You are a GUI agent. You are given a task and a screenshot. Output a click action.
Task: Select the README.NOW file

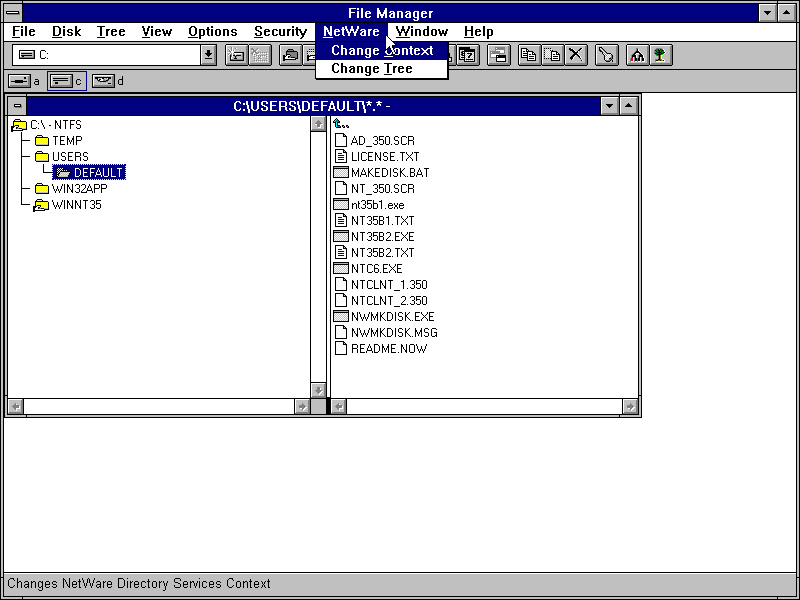388,349
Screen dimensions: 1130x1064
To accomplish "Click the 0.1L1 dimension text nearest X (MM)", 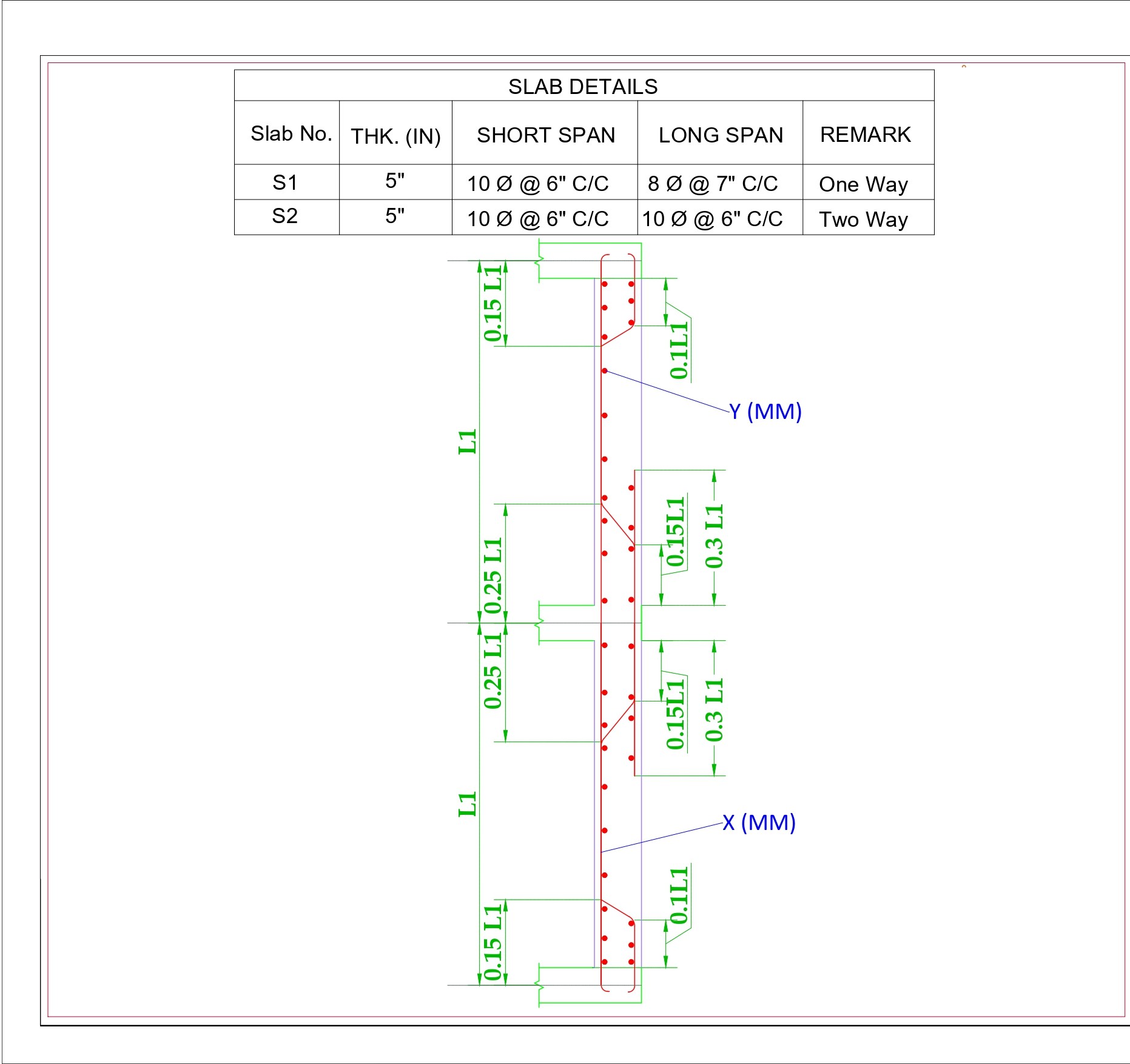I will pyautogui.click(x=679, y=895).
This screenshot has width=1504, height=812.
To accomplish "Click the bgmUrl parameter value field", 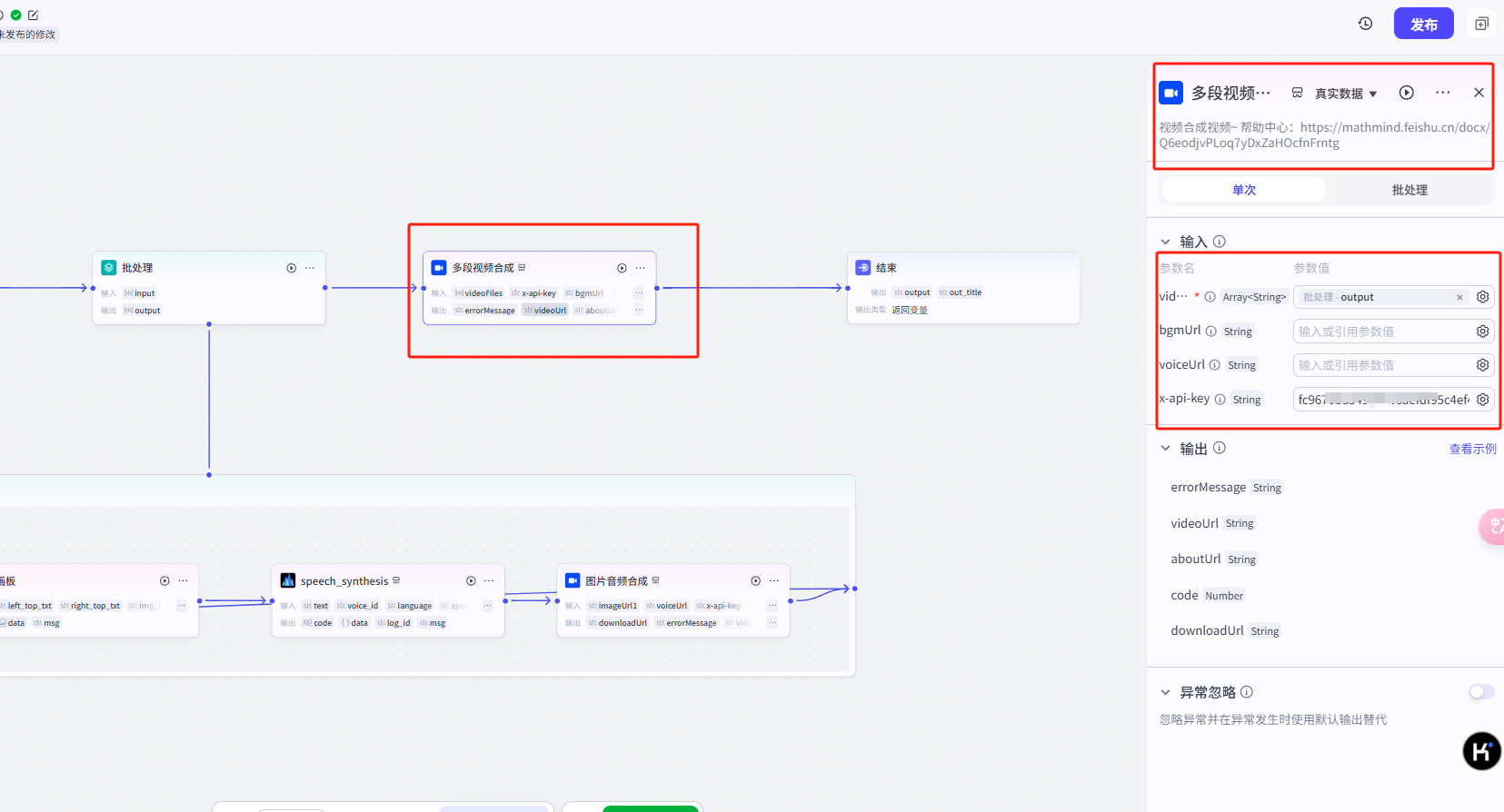I will (1379, 332).
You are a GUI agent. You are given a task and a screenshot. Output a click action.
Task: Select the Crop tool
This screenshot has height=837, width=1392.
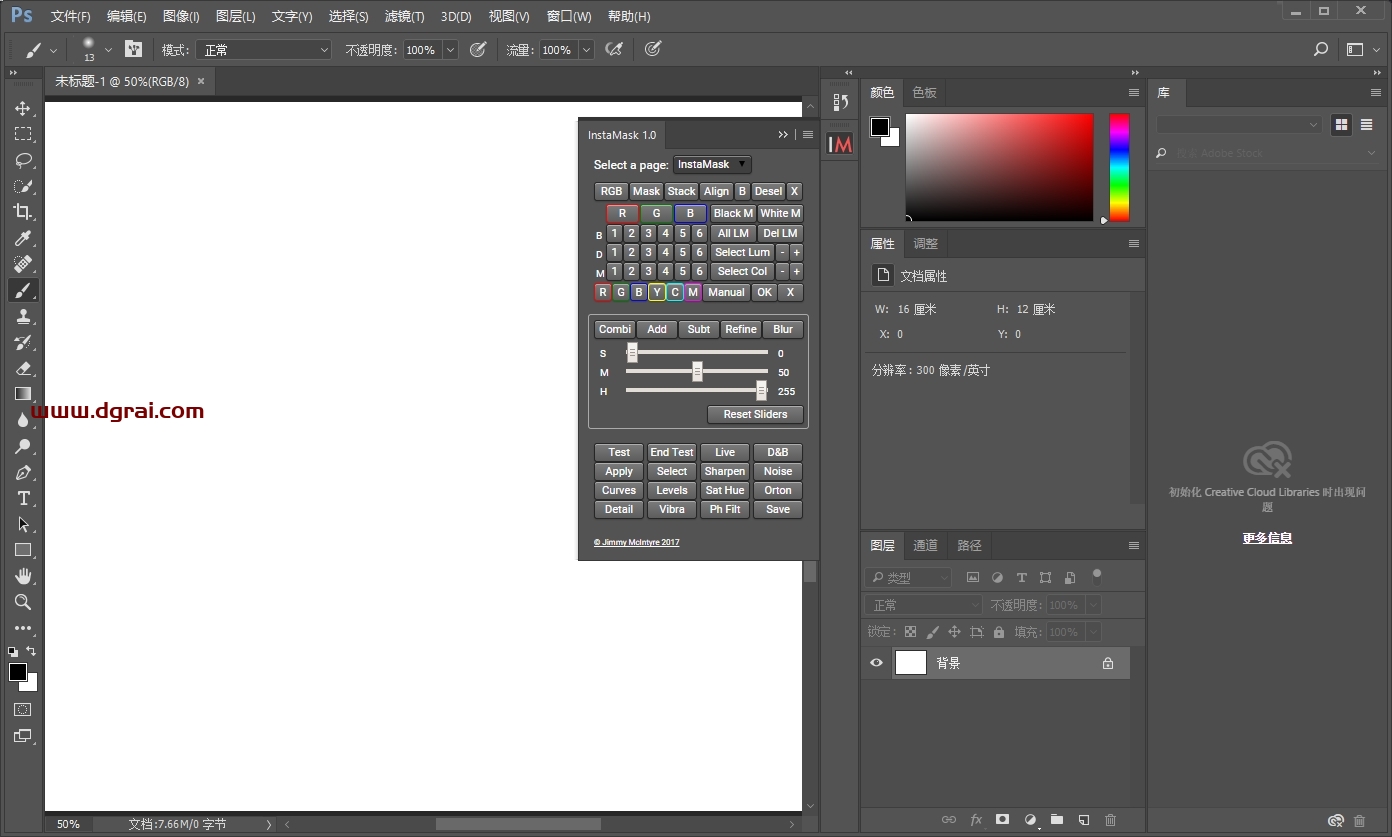[22, 212]
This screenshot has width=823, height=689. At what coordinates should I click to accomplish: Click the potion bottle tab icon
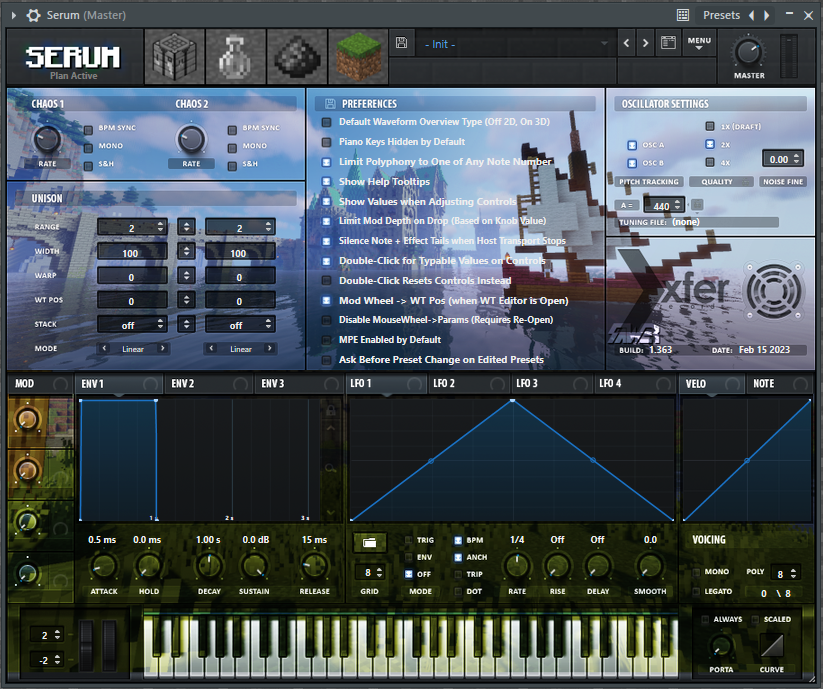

━━━

The task
Repeat exactly and only the lines from the one holding "Task: Select the Crop tool" through the final line of the entries; no pictures.

Written reply
Task: Select the Crop tool
This screenshot has height=837, width=1392.
[22, 212]
This screenshot has width=823, height=689. At what coordinates should I click to accomplish: Click the potion bottle tab icon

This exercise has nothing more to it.